Relative gene expression of captured CTCs

Gene expression profiling was performed by quantitative reverse transcription PCR (qRT-PCR) using customized Bio-Rad SYBR Green PrimePCR plates according to the manufacturer’s instructions (Bio-Rad Laboratories, Hercules, CA). In short, primers were designed following the principles established via the Minimum Information for Publication of Quantitative Real-Time PCR Experiments (MIQE) guidelines (12) and wet lab-validated by the manufacturer. Each PCR array plate was designed to accommodate 6 samples in triplicate and contained primers for 16 genes of interest and 3 housekeeping genes as well as quality control wells for RNA quality, reverse transcription quality, PCR quality, and DNA contamination for each sample. Cq analysis was performed by Bio-Rad CFX Manager software with a constant baseline adjustment of the relative fluorescent units for all array runs to allow accurate comparisons across samples. Data were normalized against the TBP, GAPDH, and HPRT housekeeping genes using the ΔΔCq method. Samples were considered positive based on the distribution of leukocyte-depleted enriched HDB samples (n=18) after removing HDB outliers with the ROUT method in GraphPad Prism Version 7 (GraphPad, San Diego, CA). A cut-off for positive expression was established at 2.5 standard deviations above the HDB median.

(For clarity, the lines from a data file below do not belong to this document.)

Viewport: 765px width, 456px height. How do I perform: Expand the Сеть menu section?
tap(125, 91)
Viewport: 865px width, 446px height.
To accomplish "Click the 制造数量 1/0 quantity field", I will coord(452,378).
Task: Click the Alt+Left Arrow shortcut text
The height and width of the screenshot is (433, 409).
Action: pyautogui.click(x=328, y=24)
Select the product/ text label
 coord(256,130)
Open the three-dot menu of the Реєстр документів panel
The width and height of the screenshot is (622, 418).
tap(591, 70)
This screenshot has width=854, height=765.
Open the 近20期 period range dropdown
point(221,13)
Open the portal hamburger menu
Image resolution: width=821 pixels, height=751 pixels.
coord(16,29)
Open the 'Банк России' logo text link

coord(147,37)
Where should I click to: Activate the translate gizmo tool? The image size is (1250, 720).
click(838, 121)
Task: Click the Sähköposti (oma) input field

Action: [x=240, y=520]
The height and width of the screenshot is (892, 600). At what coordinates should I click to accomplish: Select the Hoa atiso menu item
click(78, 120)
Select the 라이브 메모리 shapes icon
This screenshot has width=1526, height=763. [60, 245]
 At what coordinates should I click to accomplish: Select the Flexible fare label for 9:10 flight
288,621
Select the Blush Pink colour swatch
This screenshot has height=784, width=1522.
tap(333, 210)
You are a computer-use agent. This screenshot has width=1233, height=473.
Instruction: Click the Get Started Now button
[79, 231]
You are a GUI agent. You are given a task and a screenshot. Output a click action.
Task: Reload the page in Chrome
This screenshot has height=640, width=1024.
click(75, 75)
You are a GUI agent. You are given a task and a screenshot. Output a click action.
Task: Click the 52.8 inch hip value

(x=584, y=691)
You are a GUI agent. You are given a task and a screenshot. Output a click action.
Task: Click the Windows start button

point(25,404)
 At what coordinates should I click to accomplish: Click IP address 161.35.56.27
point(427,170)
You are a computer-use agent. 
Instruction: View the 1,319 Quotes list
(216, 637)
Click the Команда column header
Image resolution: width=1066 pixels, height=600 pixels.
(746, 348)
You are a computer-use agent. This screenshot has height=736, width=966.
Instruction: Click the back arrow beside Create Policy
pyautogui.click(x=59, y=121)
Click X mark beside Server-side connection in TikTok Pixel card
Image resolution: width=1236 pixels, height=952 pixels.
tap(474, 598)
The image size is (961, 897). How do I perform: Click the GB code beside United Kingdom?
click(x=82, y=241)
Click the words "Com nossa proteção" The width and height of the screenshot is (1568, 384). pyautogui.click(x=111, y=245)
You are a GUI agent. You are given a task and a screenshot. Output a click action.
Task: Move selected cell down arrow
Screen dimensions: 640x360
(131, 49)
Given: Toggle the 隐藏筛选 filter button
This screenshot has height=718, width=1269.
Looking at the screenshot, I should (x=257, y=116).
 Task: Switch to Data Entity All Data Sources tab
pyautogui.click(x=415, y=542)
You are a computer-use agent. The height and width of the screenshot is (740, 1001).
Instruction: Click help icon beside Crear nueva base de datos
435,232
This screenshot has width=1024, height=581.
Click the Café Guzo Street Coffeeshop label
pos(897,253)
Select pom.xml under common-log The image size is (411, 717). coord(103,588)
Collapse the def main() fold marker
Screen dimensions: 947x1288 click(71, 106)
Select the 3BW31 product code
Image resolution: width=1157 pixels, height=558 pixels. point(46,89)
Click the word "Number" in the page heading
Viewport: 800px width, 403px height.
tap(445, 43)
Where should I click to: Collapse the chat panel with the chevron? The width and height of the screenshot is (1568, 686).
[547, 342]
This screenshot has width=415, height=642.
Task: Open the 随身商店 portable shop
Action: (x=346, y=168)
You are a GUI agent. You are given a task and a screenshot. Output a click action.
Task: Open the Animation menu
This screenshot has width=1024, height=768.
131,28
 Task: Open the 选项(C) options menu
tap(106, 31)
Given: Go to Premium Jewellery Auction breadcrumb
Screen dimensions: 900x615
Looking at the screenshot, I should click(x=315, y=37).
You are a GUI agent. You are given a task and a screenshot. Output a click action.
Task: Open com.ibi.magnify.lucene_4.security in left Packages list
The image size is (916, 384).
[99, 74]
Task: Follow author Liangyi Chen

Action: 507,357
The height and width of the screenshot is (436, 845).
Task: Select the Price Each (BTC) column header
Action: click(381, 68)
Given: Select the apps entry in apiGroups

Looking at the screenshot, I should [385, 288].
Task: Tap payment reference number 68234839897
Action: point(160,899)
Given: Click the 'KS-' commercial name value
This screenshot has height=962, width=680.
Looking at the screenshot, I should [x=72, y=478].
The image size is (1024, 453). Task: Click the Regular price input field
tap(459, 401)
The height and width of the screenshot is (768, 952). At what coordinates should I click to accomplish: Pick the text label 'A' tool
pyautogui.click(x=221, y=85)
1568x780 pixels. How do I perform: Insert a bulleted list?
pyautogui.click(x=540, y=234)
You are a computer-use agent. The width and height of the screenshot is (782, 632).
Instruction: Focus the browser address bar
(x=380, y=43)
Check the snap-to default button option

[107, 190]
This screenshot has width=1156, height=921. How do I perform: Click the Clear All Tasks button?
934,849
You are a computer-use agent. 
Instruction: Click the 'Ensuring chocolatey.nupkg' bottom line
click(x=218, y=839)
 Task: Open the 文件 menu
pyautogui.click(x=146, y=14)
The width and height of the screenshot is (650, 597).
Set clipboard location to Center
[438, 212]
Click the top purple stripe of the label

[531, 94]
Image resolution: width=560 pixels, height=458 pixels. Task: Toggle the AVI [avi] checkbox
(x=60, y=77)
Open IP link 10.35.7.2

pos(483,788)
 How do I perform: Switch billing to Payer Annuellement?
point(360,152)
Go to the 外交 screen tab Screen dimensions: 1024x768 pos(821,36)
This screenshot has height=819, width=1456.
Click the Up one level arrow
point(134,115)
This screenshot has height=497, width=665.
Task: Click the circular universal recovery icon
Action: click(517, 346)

The panel of genes investigated included genes related to epithelial characteristics (EPCAM, HER2, EGFR), EMT (TWIST1, SNAI1), stem-like tumor cells (ALDH1A1, CD44), and signaling pathways commonly perturbed in NSCLC [ALK, BCL2, CD274 (PD-L1), FGFR1, KRAS, MET, RAD50, TERT and TP53]. PTPRC (CD45) was also included as a white blood cell control.

Statistical analysis

For time-to-event variables, the Kaplan-Meier method was used to estimate the survival functions. OS was defined as the time from the initiation of chemoradiation till death or most recent contact date. PFS was defined as the time from the initiation of chemoradiation until progression, death, or last follow-up. The log-rank test was used to compare survival times between groups. The Cox proportional hazards regression model was used to evaluate the effects of potential prognostic factors on OS or PFS, P values of <0.05 were considered statistically significant. Variables included in the multivariate survival models were selected using a backward model selection algorithm where CTC count (as a continuous variable) and BCL2 expression (considered positive if normalized expression was above the range of HDB) were pre-determined to be included in the final model. Other candidate variables (chosen on the basis of either the significance of their association with survival on univariate analysis or their clinical importance) were assessed in the initial model before selection. Owing to the limited sample size, covariates with P<0.4 were maintained in the model. S-PLUS software (TIBCO Software Inc., Palo Alto, CA), SAS 9.4 software (SAS Institute, Cary, NC), and R version 3.5 (R Foundation for Statistical Computing, Vienna, Austria) were used for statistical analysis.


Results

The performance of CTC enrichment by the MCA system was validated using precise numbers of cells from human lung cancer cell lines spiked into HDB as a model. This validation showed that the MCA cartridge is amenable to direct in situ imaging of captured cells. Using commercially available fluorophore-conjugated antibodies, CTCs defined as pan-CK+/DAPI+/CD45− cells in Figure 1A) were identified against a background of CD45+/DAPI+/pan-CK− leukocytes (Figure 1A). Plasma depletion before enrichment had minimal effects on CTC recovery (Figure S1). Likewise, storage of peripheral blood overnight with and without plasma did not make a significant difference in the recovery of CTCs (Figure S2). CTC recovery levels were also similar with and without prior leukocyte depletion (Figure S3), which greatly enhanced CTC purity (Figure S4) before molecular characterization. The CTC yield of the MCA system was assessed in HDB (n=13) spiked with 10, 50, or 100 individual cells from 2 lung cancer cell lines (H358 and A549). The recovery rates were 91.5% and 84.3% for the H358 and A549 cell lines, with a linearity of R2 of 0.9969 and 0.9973, respectively (Figure 1B).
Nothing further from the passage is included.